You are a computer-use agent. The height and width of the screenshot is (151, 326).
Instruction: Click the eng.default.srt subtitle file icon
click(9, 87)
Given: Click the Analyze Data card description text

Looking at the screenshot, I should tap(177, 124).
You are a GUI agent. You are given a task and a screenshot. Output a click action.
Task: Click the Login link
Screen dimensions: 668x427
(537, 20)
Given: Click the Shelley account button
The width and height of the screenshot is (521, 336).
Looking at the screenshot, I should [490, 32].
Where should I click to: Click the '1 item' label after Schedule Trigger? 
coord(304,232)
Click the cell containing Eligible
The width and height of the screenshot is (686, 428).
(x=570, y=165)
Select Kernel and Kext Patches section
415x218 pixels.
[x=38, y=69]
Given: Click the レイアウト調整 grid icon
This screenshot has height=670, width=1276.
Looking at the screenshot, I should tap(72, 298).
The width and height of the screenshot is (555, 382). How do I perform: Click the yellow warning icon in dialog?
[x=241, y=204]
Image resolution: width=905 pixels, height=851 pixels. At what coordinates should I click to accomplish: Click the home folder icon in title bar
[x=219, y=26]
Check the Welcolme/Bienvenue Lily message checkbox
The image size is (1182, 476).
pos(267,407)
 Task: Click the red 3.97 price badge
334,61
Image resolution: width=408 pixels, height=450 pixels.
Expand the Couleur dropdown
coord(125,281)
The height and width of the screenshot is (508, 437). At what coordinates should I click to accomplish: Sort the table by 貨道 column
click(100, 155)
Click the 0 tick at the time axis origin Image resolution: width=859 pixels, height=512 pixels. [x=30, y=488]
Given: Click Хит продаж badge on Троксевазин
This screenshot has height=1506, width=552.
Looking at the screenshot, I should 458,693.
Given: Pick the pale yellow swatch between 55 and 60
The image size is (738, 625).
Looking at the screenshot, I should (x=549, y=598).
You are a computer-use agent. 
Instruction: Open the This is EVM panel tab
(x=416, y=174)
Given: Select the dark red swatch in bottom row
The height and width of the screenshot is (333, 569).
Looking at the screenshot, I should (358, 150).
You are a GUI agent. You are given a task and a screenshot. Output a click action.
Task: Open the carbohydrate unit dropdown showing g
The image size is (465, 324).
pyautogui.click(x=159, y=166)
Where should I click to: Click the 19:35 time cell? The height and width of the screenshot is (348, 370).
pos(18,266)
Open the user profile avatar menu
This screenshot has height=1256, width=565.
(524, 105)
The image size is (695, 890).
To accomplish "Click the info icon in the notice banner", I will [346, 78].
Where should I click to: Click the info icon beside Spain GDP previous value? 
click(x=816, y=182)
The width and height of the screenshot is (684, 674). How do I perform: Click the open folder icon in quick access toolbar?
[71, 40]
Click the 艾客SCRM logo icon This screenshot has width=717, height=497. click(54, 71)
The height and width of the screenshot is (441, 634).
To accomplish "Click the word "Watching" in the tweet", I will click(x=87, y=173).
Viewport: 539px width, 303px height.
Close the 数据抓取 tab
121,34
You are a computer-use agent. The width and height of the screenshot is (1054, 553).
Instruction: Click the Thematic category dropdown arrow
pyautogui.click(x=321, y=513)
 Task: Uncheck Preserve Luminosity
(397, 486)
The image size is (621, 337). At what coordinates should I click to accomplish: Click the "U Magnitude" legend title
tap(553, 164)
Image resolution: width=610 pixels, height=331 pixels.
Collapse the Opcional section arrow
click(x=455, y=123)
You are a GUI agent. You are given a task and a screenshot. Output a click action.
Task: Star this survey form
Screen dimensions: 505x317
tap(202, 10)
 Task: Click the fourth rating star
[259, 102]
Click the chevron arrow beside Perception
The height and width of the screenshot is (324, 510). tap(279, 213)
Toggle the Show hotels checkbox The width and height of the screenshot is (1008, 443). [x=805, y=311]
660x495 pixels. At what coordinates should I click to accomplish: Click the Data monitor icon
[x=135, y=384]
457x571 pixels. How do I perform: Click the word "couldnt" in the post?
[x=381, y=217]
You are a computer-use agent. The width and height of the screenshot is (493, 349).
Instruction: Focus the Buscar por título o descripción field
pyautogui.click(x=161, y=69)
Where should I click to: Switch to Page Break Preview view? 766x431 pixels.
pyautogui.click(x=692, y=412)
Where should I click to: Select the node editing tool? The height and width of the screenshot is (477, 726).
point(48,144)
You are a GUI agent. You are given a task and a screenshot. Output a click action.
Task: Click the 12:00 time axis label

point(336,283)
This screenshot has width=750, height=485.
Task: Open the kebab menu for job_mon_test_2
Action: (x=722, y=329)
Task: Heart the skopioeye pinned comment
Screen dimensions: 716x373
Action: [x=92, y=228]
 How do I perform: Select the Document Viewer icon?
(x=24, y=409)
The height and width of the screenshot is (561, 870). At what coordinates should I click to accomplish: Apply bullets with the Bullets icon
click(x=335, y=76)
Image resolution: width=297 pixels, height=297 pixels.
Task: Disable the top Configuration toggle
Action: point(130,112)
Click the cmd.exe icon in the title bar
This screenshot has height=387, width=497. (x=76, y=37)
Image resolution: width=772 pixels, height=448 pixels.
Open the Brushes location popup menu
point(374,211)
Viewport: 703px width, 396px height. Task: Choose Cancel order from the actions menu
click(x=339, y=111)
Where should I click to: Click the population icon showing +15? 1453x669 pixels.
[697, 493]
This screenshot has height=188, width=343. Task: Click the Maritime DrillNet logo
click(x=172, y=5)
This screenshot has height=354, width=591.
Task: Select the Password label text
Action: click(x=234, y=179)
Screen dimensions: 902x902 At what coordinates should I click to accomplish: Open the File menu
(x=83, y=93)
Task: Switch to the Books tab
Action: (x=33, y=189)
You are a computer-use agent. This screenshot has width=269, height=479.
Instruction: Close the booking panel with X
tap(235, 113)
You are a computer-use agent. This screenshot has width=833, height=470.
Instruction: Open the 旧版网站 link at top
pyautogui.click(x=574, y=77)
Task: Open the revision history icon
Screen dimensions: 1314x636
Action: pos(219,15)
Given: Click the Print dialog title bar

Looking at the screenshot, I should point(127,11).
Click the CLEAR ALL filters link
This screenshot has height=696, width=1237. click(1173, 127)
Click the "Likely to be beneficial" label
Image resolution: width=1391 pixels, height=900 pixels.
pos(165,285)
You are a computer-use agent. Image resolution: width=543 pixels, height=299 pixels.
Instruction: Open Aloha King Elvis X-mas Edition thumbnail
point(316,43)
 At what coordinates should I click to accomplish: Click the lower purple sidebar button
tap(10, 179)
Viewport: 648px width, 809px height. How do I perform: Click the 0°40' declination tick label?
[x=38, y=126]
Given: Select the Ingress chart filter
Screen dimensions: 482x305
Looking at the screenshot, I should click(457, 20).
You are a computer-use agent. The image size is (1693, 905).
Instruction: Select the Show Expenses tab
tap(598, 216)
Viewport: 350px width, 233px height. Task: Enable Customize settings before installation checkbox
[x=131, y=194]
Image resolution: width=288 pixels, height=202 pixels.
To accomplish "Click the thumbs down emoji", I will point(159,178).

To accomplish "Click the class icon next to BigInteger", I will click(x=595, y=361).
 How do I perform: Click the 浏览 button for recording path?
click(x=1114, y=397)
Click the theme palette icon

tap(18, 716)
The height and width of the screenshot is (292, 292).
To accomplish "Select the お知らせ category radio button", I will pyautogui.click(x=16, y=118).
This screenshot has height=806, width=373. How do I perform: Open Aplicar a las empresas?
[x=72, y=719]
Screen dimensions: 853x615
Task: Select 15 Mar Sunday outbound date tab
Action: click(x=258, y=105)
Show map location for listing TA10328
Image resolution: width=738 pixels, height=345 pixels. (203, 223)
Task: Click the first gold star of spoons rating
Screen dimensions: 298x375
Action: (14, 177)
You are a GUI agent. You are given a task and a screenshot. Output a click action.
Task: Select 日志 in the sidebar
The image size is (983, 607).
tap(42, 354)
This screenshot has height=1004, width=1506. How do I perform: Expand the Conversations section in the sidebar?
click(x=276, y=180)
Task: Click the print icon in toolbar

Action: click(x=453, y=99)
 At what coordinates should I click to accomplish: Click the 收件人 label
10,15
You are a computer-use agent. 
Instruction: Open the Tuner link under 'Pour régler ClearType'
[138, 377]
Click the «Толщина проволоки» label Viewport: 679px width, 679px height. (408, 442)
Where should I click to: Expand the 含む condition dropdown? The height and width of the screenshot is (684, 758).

• _Task prompt_: From the records above, copy only the lines starting with the line that holds "Instruction: Open Aloha" and going on through the line that holds "Image resolution: width=288", exactly as written.

• _Expected answer_:
Instruction: Open Aloha King Elvis X-mas Edition thumbnail
point(316,43)
 At what coordinates should I click to accomplish: Click the lower purple sidebar button
tap(10, 179)
Viewport: 648px width, 809px height. How do I perform: Click the 0°40' declination tick label?
[x=38, y=126]
Given: Select the Ingress chart filter
Screen dimensions: 482x305
Looking at the screenshot, I should click(457, 20).
You are a computer-use agent. The image size is (1693, 905).
Instruction: Select the Show Expenses tab
tap(598, 216)
Viewport: 350px width, 233px height. Task: Enable Customize settings before installation checkbox
[x=131, y=194]
Image resolution: width=288 pixels, height=202 pixels.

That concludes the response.